Read The Lords of Arden Online
Authors: Helen Burton
‘Christmas gifts,’ said John, ‘usually
appear better wrapped and tied in tinsel bows; half the fun is opening the box.
Wouldn't you agree?’
‘I take it,’ said Mariana, ‘that you were
expecting someone else.’
‘That is the story of my life. You
wouldn't expect me to give you her name?’
‘I'm not really interested and I've slipped
the peg in the latch; we needn't be disturbed.’
‘I assure you, I'm not - disturbed,’ said
John but it took an effort of will.
‘Oh, but that's a lie,’ Mariana rose in
one moon-white, fluid movement, to sit, mermaid-like, before him in the sea of
his coverlet. She was very young, her body without blemish.

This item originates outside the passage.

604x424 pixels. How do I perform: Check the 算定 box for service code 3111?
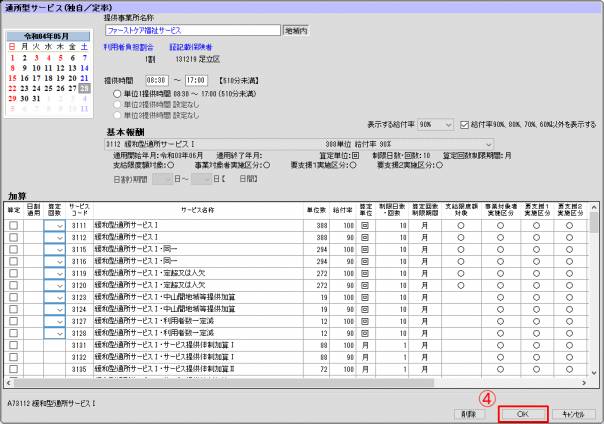[x=14, y=227]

‘I am not interested in schoolgirls and,
as you rightly assumed, I have an assignation.’
‘And she has more to offer?’ Mariana's
white hands moved to the cord which fastened his robe, her fingers working
nimbly at the knot. Her black, gypsy’s hair tumbled to his thighs. She heard
him catch his breath and laughed softly.
‘You're Warwick's daughter,’ said John
practically. ‘I have told you before, I have one man after my skin, I'll not
place my neck in another noose.’
‘A man of honour speaks, or else a
coward!’ jeered Mariana, beginning to be angry. Kneeling before him, her hands
moving beneath the breast of his robe, she caught the sheen of perspiration on
his pale face and smiled into the violet eyes. He pushed her ungently from him
and strode to the door, belting his robe as he went, jerking out the latch pin
and pulling the door wide. ‘Orabella,’ he said, ‘for God's sake get her out of
here!’
Lady A swept in, resplendent in flurt
silk and red brocade, veils fluttering about her face, all promise without open
invitation; a rose full-blown sweeping down upon the bud. She stood above the
girl with the milk-white limbs and midnight hair. ‘Have you?’ Her words were
for John.
‘No, of course not; but she doesn't make
it easy.’
Orabella snatched at the girl's cloak and
thrust it at her. ‘Did any see you enter this room?’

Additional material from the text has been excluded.